# [Records supplied]
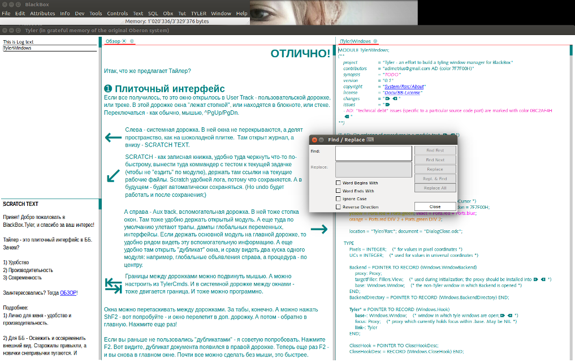The height and width of the screenshot is (362, 575).
Task: Click the Find Next button
Action: (x=435, y=160)
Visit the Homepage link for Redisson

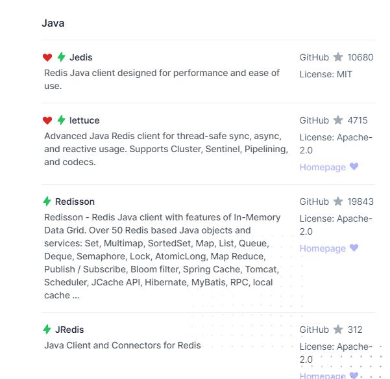(x=323, y=248)
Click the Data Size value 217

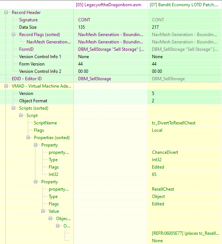point(155,27)
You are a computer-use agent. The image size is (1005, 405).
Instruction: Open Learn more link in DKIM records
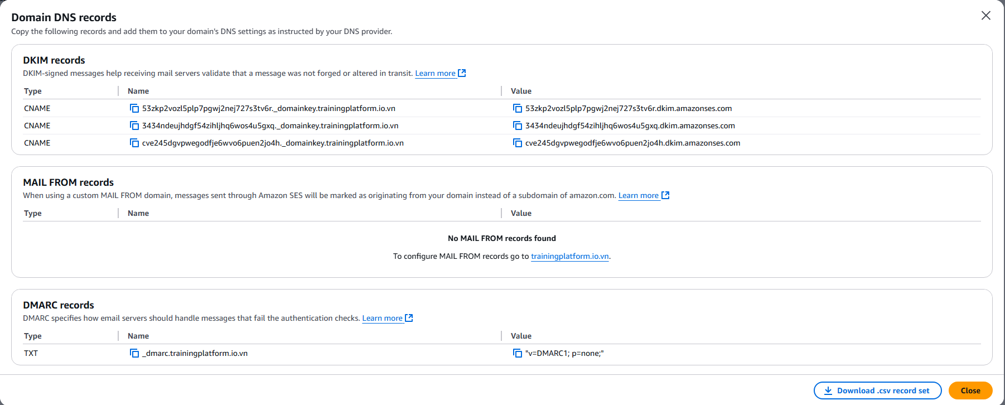coord(435,73)
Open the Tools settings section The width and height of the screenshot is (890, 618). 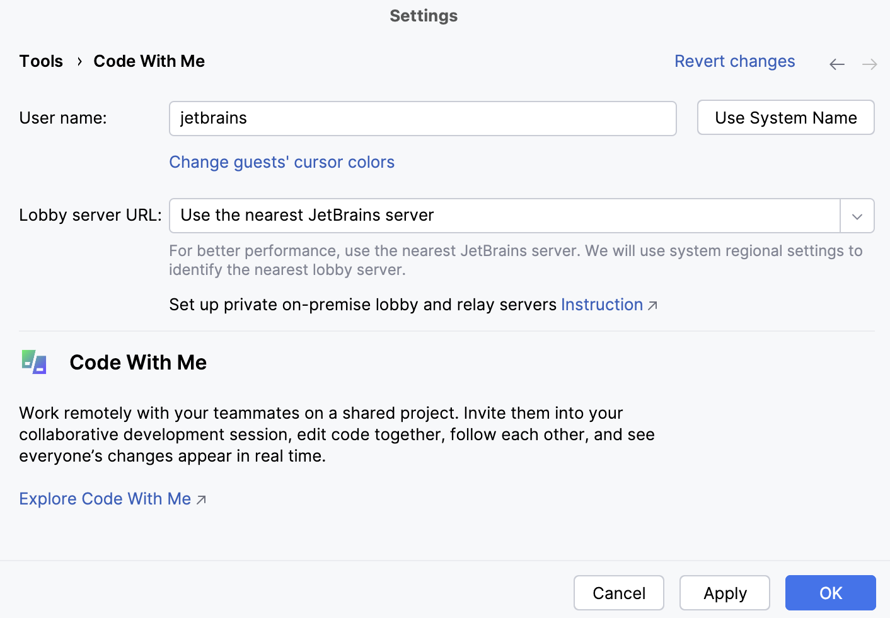[41, 61]
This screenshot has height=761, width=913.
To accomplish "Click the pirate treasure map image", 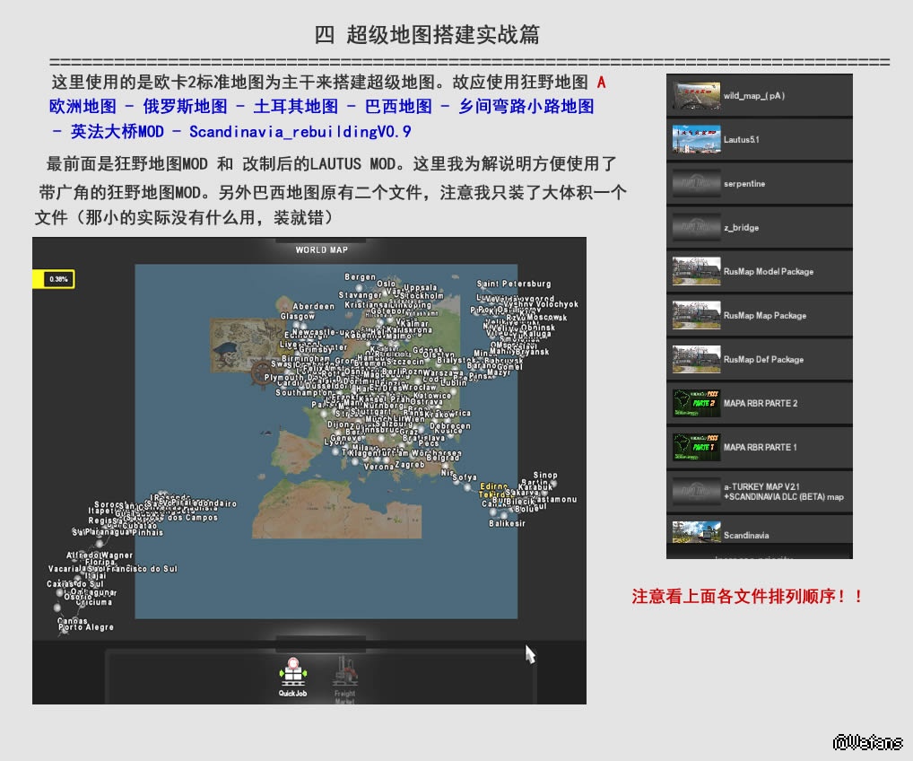I will point(245,339).
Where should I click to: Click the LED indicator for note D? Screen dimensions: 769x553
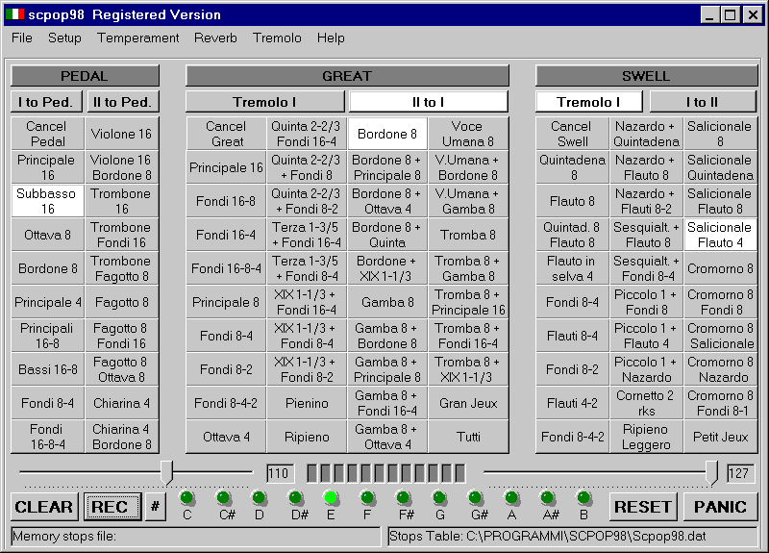(x=260, y=497)
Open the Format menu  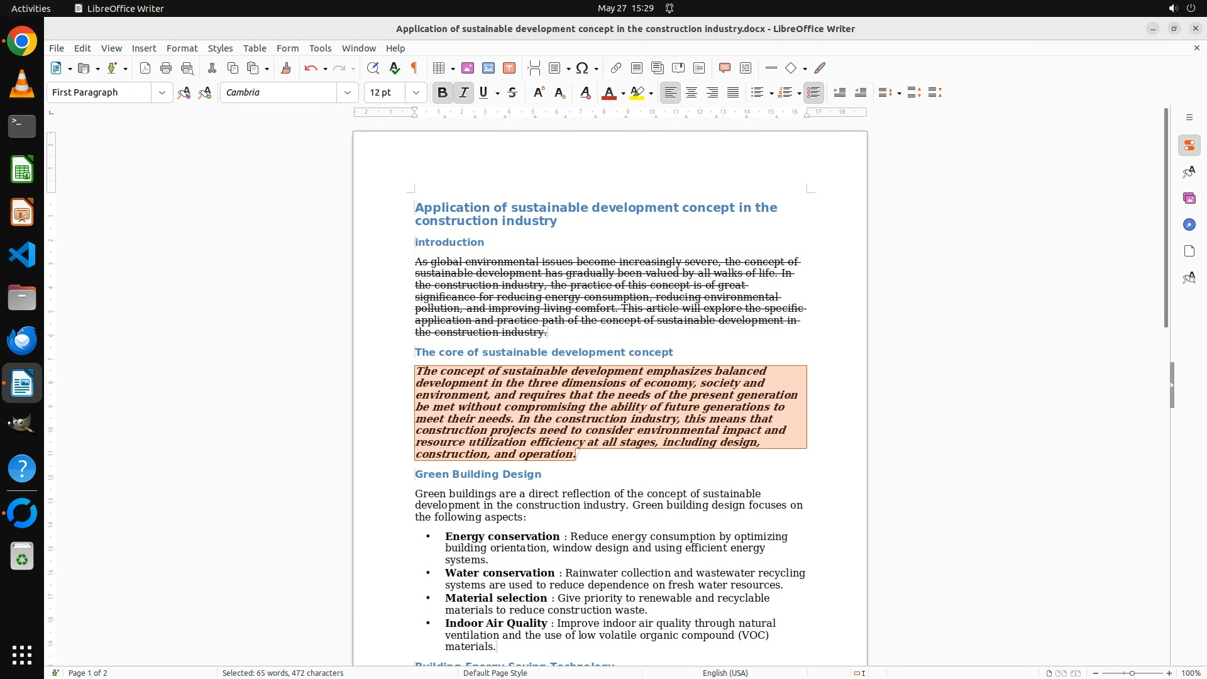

# [Exercise brief]
Extract the lines above, word for word, starting with the line that contains "Where should I" and going on through the last line. Leave the pictures out of your answer.

# [Correct answer]
Where should I click to: Click the LED indicator for note D? Screen dimensions: 769x553
(x=260, y=497)
Open the Format menu  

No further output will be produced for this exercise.